REQUIREMENTS - Repeat the material verbatim, beginning at the line that contains "Task: Click the yellow Cuatro bottle image" and stopping after the line that contains "will [560, 444].".

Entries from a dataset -

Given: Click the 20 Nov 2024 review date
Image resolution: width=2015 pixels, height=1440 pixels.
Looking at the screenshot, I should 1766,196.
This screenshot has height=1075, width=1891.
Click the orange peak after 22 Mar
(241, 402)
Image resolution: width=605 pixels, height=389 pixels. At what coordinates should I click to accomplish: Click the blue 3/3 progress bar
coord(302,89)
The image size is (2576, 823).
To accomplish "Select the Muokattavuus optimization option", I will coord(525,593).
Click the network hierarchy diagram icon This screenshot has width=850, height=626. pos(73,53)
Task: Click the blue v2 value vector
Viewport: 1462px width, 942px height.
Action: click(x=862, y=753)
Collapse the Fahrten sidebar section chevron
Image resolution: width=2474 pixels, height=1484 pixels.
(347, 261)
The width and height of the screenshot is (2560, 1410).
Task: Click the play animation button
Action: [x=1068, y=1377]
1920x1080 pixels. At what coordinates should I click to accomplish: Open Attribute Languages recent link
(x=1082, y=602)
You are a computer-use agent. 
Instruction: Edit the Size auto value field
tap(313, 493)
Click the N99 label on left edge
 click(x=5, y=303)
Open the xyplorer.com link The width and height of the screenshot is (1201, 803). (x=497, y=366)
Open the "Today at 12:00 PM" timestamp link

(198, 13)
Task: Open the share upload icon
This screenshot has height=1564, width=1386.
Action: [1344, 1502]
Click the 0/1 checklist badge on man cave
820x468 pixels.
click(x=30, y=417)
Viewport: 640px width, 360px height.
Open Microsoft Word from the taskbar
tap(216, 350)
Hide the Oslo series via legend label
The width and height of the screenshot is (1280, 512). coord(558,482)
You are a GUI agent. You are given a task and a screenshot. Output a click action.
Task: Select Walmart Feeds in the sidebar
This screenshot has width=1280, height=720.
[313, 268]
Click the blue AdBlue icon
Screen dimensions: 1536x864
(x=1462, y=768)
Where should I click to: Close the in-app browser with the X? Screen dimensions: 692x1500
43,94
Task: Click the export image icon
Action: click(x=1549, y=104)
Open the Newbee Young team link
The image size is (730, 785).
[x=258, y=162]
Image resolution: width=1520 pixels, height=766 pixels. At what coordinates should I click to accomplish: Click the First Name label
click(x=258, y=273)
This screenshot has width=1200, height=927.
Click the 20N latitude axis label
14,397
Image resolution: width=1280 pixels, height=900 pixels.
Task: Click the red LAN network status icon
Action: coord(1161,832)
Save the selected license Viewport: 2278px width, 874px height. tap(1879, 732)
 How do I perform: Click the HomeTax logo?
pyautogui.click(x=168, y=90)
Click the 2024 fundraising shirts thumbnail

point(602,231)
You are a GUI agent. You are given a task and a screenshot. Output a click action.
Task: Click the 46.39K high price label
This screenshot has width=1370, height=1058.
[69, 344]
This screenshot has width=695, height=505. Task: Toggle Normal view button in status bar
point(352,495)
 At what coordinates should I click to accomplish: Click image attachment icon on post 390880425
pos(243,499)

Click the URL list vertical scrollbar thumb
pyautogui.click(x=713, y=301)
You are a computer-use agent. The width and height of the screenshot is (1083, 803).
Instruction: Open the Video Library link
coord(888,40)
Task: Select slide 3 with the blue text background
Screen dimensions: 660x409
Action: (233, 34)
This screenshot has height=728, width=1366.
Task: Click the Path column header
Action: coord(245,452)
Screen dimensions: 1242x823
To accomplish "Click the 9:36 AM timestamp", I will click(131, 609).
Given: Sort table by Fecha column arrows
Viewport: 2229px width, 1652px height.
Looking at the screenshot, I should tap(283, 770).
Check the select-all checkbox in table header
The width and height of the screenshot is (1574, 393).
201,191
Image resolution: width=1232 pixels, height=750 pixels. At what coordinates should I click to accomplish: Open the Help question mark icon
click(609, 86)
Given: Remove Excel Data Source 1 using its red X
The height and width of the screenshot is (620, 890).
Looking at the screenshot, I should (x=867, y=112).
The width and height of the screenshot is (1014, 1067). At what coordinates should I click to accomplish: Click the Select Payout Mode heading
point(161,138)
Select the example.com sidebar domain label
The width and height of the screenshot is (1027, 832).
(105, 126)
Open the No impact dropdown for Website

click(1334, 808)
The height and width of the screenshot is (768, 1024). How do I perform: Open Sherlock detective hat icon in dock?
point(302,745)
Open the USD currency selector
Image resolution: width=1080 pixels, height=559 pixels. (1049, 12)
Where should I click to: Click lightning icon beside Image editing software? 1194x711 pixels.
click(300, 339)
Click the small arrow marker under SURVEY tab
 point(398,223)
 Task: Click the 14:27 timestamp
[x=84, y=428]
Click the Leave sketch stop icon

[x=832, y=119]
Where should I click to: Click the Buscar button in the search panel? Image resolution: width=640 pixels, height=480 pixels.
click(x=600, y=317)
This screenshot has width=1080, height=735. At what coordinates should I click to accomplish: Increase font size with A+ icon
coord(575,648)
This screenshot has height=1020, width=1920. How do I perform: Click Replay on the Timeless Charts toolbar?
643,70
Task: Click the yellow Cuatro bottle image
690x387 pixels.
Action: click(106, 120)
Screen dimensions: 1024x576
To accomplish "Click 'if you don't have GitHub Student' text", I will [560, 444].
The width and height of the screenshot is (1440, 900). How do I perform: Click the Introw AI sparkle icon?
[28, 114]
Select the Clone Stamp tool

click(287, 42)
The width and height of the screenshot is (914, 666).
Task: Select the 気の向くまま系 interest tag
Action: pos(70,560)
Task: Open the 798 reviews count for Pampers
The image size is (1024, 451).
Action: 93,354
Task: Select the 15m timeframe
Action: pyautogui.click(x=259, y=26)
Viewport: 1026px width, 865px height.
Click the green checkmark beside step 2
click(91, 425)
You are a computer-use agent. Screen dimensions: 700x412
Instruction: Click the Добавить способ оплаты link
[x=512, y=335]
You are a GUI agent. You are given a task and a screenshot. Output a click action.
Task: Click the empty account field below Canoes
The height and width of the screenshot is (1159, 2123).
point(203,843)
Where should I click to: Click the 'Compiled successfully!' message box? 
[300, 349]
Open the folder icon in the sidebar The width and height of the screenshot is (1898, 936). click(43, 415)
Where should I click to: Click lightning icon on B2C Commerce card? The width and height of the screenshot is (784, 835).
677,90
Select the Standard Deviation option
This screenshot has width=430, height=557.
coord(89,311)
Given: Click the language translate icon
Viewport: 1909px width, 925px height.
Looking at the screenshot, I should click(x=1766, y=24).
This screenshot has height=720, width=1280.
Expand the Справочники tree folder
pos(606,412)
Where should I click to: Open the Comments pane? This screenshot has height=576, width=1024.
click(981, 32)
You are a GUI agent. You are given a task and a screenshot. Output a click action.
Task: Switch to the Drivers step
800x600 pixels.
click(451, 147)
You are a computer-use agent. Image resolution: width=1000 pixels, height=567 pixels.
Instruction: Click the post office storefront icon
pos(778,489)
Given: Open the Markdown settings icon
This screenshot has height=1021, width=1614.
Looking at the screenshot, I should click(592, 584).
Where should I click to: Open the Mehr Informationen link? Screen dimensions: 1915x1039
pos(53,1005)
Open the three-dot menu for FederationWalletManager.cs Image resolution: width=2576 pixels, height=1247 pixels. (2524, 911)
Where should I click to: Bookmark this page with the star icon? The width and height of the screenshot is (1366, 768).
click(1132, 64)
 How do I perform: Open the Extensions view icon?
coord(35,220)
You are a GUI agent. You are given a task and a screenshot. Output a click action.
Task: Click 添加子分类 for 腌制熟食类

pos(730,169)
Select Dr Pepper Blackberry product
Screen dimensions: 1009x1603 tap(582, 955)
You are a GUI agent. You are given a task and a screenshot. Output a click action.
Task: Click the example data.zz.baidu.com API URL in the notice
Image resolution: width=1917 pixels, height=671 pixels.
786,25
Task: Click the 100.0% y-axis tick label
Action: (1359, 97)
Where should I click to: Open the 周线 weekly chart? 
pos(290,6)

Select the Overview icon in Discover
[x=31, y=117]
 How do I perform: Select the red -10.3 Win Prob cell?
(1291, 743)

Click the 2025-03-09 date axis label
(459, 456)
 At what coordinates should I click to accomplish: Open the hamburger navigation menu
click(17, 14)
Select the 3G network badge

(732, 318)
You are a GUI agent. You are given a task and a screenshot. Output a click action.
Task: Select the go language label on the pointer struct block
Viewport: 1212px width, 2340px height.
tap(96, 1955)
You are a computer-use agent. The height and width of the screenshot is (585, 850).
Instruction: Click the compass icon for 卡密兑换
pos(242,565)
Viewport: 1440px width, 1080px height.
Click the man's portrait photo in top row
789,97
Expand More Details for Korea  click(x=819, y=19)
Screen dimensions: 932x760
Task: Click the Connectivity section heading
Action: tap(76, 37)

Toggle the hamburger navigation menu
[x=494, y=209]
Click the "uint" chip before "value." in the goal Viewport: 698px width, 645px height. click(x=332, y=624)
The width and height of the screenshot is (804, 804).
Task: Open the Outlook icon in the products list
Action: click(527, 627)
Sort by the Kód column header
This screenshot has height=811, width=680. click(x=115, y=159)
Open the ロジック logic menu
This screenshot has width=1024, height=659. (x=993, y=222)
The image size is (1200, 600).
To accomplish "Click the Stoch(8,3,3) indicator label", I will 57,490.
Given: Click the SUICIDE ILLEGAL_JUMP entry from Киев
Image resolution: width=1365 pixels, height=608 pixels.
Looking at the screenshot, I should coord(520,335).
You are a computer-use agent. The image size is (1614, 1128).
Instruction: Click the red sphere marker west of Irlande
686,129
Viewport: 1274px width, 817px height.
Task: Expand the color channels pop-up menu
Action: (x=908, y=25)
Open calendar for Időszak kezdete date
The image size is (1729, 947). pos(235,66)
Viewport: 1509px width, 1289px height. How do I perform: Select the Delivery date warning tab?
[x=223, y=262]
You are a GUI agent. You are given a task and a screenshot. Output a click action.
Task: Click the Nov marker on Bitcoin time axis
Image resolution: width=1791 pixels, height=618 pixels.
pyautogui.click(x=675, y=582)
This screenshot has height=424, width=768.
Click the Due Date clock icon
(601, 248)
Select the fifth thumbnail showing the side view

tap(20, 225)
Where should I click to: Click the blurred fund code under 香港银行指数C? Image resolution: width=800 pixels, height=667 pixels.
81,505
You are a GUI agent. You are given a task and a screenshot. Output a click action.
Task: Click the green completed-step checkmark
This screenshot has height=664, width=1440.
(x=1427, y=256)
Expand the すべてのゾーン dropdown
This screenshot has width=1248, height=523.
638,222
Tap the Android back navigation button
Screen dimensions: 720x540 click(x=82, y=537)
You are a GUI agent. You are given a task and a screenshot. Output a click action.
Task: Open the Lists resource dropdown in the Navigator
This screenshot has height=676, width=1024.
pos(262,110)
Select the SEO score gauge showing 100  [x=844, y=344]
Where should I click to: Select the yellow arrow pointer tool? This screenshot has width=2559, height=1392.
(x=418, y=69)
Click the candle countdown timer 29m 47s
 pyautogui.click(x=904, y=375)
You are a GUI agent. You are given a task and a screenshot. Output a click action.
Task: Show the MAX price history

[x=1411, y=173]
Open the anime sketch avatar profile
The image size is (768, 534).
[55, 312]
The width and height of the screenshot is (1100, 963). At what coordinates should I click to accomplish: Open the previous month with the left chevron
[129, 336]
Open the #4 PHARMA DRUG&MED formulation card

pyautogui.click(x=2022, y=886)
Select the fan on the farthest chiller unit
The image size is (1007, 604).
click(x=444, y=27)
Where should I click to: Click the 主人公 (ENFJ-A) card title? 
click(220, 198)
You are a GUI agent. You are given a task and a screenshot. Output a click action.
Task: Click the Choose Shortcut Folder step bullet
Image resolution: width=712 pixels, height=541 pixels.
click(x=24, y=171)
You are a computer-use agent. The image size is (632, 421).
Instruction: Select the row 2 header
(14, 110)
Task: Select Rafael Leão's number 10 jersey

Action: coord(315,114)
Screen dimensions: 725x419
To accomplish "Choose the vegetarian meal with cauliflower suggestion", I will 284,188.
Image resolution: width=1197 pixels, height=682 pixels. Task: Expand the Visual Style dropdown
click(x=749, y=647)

COMPLETED TASK -
Task: Click the yellow Cuatro bottle image
690x387 pixels.
Action: click(106, 120)
Screen dimensions: 1024x576
To accomplish "Click 'if you don't have GitHub Student' text", I will [560, 444].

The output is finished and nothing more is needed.